View Ticket
Not logged in
Ticket UUID: 2a1e8e3c4b0b39e08fdde0d24d9fb35fbc66d39a
Title: content_get can recursive too deep
Status: Fixed Type: Code_Defect
Severity: Severe Priority:
Subsystem: Resolution: Fixed
Last Modified: 2010-10-05 03:29:45
Version Found In: c492eab395
Description & Comments:
I'm trying to convert an existing larger CVS repository into fossil. The process bar from rebuild_db had reached the 100% and fossil was spending several minutes without giving any indication on what. After attaching gdb, I saw
#2556 0x000000000040d048 in content_get (rid=11398, pBlob=<value optimized out>) at content_.c:256

in the bt output. So it seems like it is creating a stack frame for ~every CVS revision of a file. That is screaming like it should be done differently by not depending on huge stacks.


anonymous added on 2010-10-03 12:52:15:
This issue results in stack overflows with the default 2MB limit while cloning a medium sized (40MB after vacuum) repository. It also seems to be responsible for the 6h of rebuild_db() after the equivalent of fossil reconstruct.

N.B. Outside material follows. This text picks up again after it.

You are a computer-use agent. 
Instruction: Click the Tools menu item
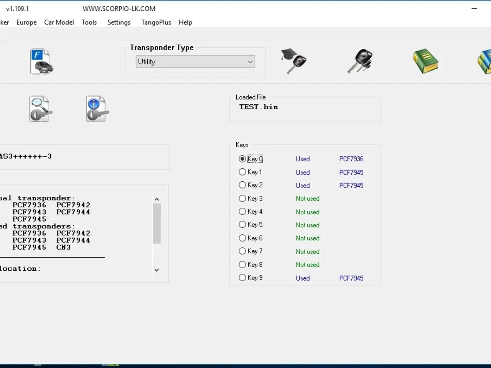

anonymous claiming to be Joerg Sonnenberger added on 2010-10-03 17:52:58:
Bumping the content cache from 50 entries to 2500 brings the rebuild time for this repository from 6h to 2min or so. It doesn't fix the deep stack nesting.


drh added on 2010-10-03 18:02:19:
I don't understand your issue with the stack size. Yes, content_get() is deeply recursive, but each stack frame is only 52 bytes. What workstation these days can't handle 100K or more recursions of a 52-byte stack frame?

Content is stored as a sequence of deltas. So the extraction algorithm is inherently recursive. We could switch to using a loop and store the recursion information in memory obtained from the heap. But what does that really accomplish, other than making the code more obtuse.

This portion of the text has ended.